April 13, 2015 | Huffington Post

How to Keep the Financial Pressure on Iran and Its Proxies

“…Our concerns will remain with respect to Iranian behavior so long as Iran continues its sponsorship of terrorism, its support for proxies who destabilize the Middle East, its threats against America's friends and allies — like Israel,” President Barack Obama said, immediately after lauding Washington's new nuclear framework agreement with Iran.

“So make no mistake,” he added. “We will remain vigilant in countering those actions and standing with our allies.”

But as the debate over the deal has unfolded, the president has been rather vague about what it means to be vigilant or to stand with our jittery regional allies. Instead, he stated that signing the deal “is the right thing to do for the United States, for our allies in the region and for world peace regardless of the nature of the Iranian regime.”

Similarly, Secretary of State John Kerry stated, “We remain deeply concerned about Iran's destabilizing actions in the region. But it is precisely because we are so concerned about these issues — and about the region's security — that we believe this deal is critical.”

In other words, the Administration acknowledges that Iran's regional behavior is abhorrent, but they believe there is little to be done about it.

But this is not the case. The United States has many sanctions tools at its disposal to punish Iran for its ongoing terrorism support and regional meddling, even as nuclear-related sanctions begin to evaporate.

For example, there is Executive Order 13224, Washington's terrorism sanctions regime. It includes thousands of names of people, companies, and charities flagged by the Treasury for bankrolling terrorism. Many of the names in this list belong to Iranian terrorist proxies or the Islamic Revolutionary Guard Corps (IRGC), which manages Iran's terror operations worldwide. But there are many more than have gone unlisted. The president could easily task the Treasury to find new targets.

There is also Executive Order 12947, issued in 1995, which prohibits transactions with those who “threaten to disrupt the peace process” between Israel and the Palestinians. This means that the United States government can sanction any Iranian individual or entity that finances Hamas, Palestinian Islamic Jihad, and any of the other groups that target Israel.

Similarly, don't forget Executive Order 13438, issued in 2007, which slaps sanctions on “Persons Who Threaten Stabilization Efforts in Iraq.” This could target the Shi'ite militias that purportedly seek to reclaim territory for the Iraqi army in the battle against the Islamic State, but are now, according to Ali Khedery of Dragoman Partners, “eclipsing official Iraqi institutions, and sowing the seeds of conflict for decades to come.”

The Obama administration does not need to only rely on past executive orders, either. It is well within the president's power to create new ones, in order to sanction actors that threaten or destabilize American interests, such as Yemen, where Iranian proxies have gained ground and elicited a military response from the Sunni Arab states. With Iranian warships on the way, a wider conflagration could soon develop.

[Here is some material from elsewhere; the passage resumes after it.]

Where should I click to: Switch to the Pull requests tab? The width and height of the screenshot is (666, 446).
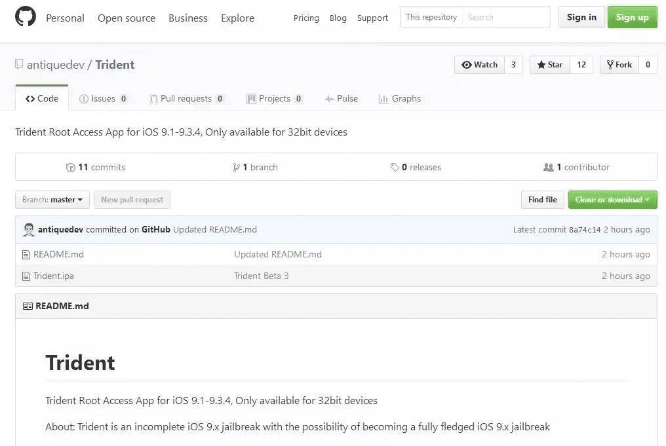click(186, 99)
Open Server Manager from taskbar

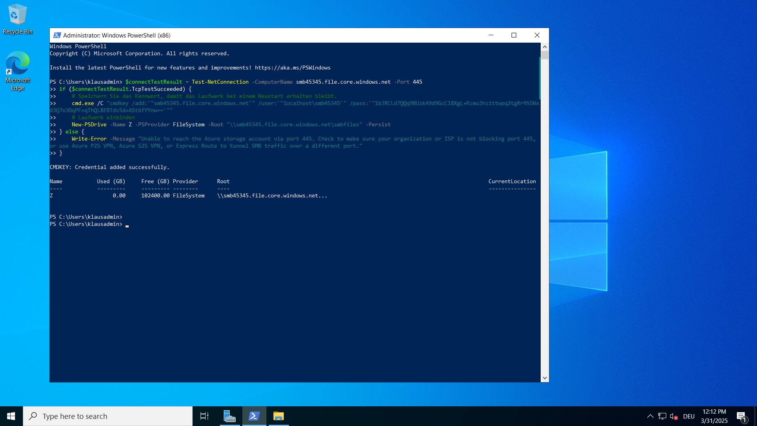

The United States has issued numerous executive orders in the past to prevent such destabilization. Executive Order 13338, issued in 2004, sanctioned entities in Syria for “directing or otherwise significantly contributing to the Government of Syria's military or security presence in Lebanon.” Executive Order 13413, issued 2005, sanctions “Persons Contributing to the Conflict in the Democratic Republic of Congo.” In 2014, the U.S. government issued Executive Order 13667 to sanction individuals and entities contributing to the conflict in the Central African Republic. And, of course, President Obama issued Executive Order 13660 last year in response to Russia's assault on the sovereignty and territorial integrity of Ukraine.

While issuing new executive orders or adding weigh to old ones won't immediately restore confidence in American leadership, particularly as doubts linger over the wisdom of the looming nuclear deal, they could serve to reassure the Gulf Arab states and Israel that Washington is still taking the Iranian threat seriously, as both President Obama and Secretary of State Kerry profess.

Such moves could also prove crucial as the United States and its P5+1 partners prepare for the ill-advised move of dismantling the sanctions architecture that has restrained Iran's nuclear program until now. As Mark Dubowitz and Richard Goldberg correctly note, the current architecture is not based on nuclear sanctions but on hybrid sanctions that target a full range of Iran's rogue conduct, including ballistic missiles, terrorism, support for the Assad regime in Syria, money laundering, and human rights violations, to name a few.

The Houthis, Hezbollah, Hamas, and other dangerous Iranian proxies have spent the last several years tightening their belts because these sanctions impeded the flow of Iranian cash. They are now awaiting a massive windfall after a nuclear deal is signed.

Washington is nevertheless prepared to begin repeal the Iran sanctions. Whether that happens hinges on the success or failure of the final round of talks. But between now and the June 30 deadline, the administration has an opportunity to mitigate the damage by enforcing existing executive orders and creating new ones. Some might argue that such a move would anger the Iranians and complicate the nuclear deal. But such a move is well within the administration's legal authorities, and it would help slow the deluge of cash that Iran's proxy armies are now eagerly anticipating.